━━━ Record excerpts

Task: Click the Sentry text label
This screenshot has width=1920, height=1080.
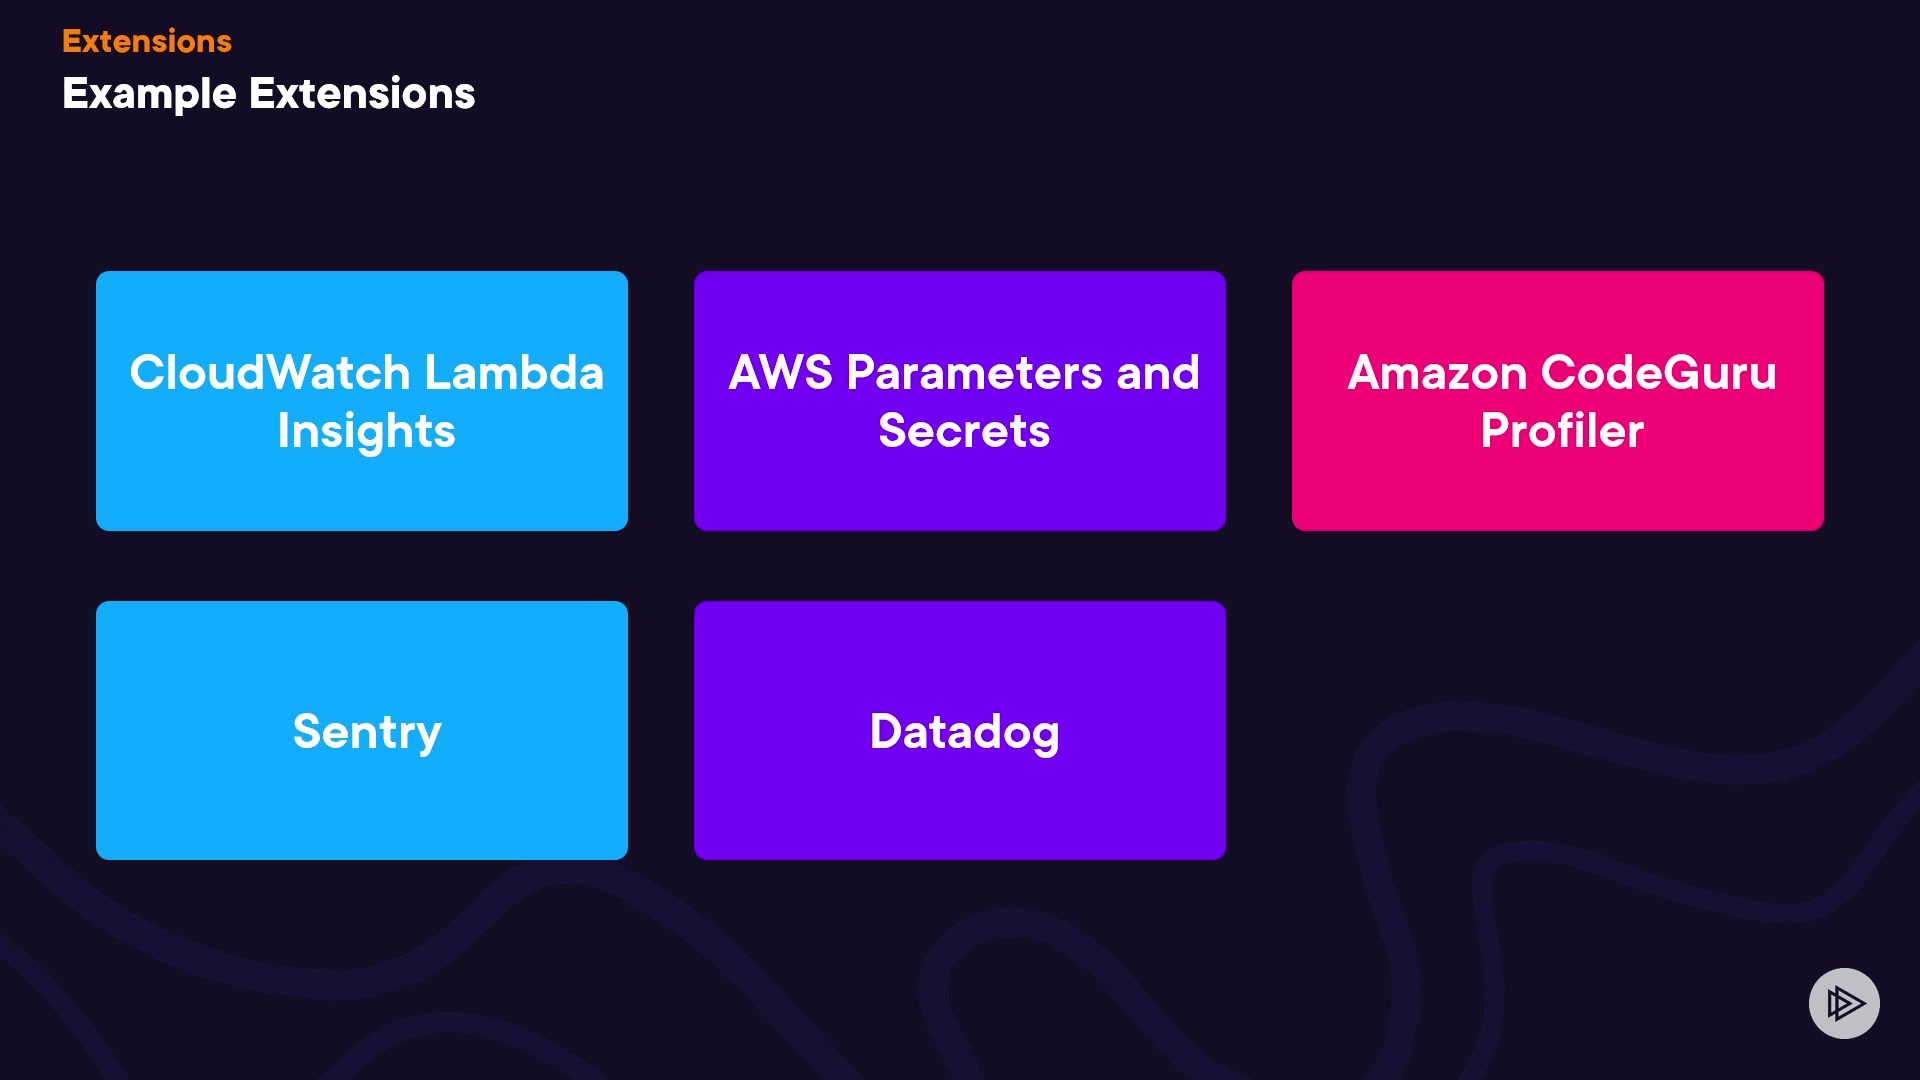Action: [367, 732]
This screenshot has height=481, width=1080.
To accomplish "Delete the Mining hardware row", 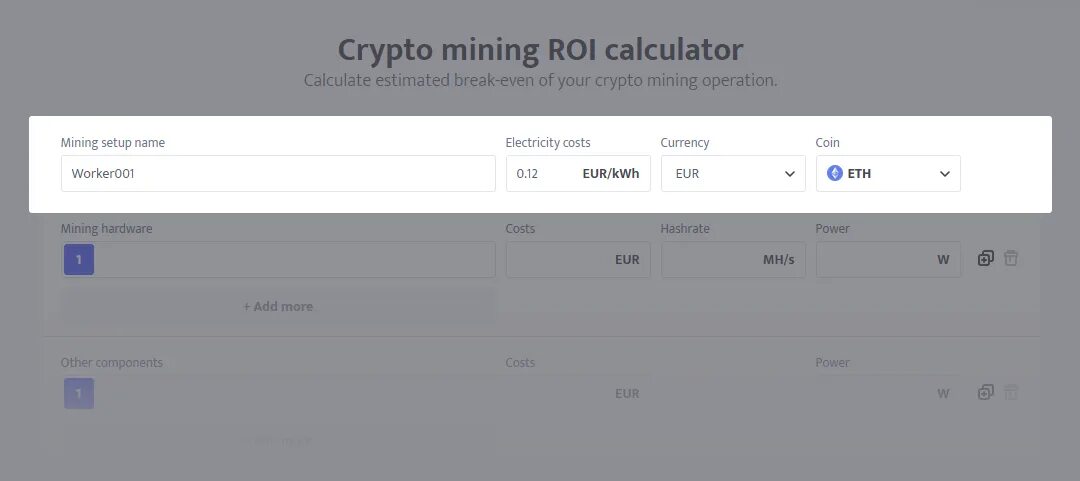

━━━━━━

## Work required:
Return all the data exactly, and keep the pictures out.

## Solution:
Task: Click the Sentry text label
This screenshot has width=1920, height=1080.
Action: [367, 732]
This screenshot has height=481, width=1080.
To accomplish "Delete the Mining hardware row", 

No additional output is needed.